In the data, extract each line that holds the string "computer".

[Dataset items]
= Beginning of Section =

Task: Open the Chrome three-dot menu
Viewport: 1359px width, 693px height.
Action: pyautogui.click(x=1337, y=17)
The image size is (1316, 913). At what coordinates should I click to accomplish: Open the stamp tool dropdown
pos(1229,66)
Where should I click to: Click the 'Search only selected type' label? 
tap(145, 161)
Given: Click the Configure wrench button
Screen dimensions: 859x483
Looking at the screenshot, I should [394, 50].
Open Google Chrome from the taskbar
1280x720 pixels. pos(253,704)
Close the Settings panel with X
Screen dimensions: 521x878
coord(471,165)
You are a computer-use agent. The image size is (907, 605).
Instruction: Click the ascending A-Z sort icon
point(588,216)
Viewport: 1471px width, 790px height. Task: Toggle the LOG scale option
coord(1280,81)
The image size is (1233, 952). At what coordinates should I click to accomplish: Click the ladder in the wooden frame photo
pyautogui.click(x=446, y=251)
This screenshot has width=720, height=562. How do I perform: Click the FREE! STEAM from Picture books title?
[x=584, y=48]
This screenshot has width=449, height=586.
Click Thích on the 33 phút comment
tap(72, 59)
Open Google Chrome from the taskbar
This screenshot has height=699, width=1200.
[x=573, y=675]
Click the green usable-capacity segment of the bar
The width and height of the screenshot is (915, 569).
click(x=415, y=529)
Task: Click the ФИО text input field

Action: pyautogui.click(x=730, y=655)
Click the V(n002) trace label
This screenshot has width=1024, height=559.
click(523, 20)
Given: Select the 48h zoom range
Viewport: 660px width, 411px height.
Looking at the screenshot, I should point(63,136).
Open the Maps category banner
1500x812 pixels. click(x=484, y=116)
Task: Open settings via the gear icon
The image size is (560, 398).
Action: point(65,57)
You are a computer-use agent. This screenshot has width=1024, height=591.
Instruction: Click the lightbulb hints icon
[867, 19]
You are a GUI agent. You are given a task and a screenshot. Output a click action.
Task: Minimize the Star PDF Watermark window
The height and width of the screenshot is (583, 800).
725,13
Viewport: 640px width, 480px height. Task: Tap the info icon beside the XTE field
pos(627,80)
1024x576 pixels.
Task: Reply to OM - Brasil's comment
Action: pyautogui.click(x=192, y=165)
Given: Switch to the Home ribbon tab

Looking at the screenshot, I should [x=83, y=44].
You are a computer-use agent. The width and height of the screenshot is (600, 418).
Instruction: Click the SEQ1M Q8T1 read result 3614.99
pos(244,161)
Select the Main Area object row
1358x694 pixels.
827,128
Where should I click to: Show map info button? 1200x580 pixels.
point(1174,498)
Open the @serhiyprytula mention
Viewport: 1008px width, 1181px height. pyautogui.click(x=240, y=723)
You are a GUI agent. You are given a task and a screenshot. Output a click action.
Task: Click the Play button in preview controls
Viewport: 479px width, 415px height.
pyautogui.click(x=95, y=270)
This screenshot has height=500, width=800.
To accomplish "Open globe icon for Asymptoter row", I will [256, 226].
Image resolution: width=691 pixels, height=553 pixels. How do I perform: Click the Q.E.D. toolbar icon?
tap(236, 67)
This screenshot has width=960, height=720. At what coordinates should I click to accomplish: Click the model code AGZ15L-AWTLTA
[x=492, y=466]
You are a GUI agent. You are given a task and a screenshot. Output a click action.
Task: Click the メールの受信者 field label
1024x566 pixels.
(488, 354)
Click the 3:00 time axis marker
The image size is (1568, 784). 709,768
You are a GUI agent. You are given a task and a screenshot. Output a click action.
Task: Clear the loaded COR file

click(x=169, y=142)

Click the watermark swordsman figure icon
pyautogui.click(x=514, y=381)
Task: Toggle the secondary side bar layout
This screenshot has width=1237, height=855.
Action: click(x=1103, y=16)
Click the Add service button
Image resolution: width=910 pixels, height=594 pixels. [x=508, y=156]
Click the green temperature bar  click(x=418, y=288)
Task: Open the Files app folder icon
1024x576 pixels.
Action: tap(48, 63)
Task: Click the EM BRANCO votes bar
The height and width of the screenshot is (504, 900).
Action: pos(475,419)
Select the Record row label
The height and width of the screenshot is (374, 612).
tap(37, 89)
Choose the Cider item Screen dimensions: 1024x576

= End of Section =

§ Result
You are a computer-use agent. The image size is (907, 605).
You are a computer-use agent. This screenshot has width=1024, height=591.
You are a computer-use agent. The width and height of the screenshot is (600, 418).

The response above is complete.